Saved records

========================================================================

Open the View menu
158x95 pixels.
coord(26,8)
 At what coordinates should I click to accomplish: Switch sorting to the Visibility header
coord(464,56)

========================================================================

Exercise goal
Please write out the records again, substituting "column" for every "header" and leaving everything else unchanged.

Written response
Open the View menu
158x95 pixels.
coord(26,8)
 At what coordinates should I click to accomplish: Switch sorting to the Visibility column
coord(464,56)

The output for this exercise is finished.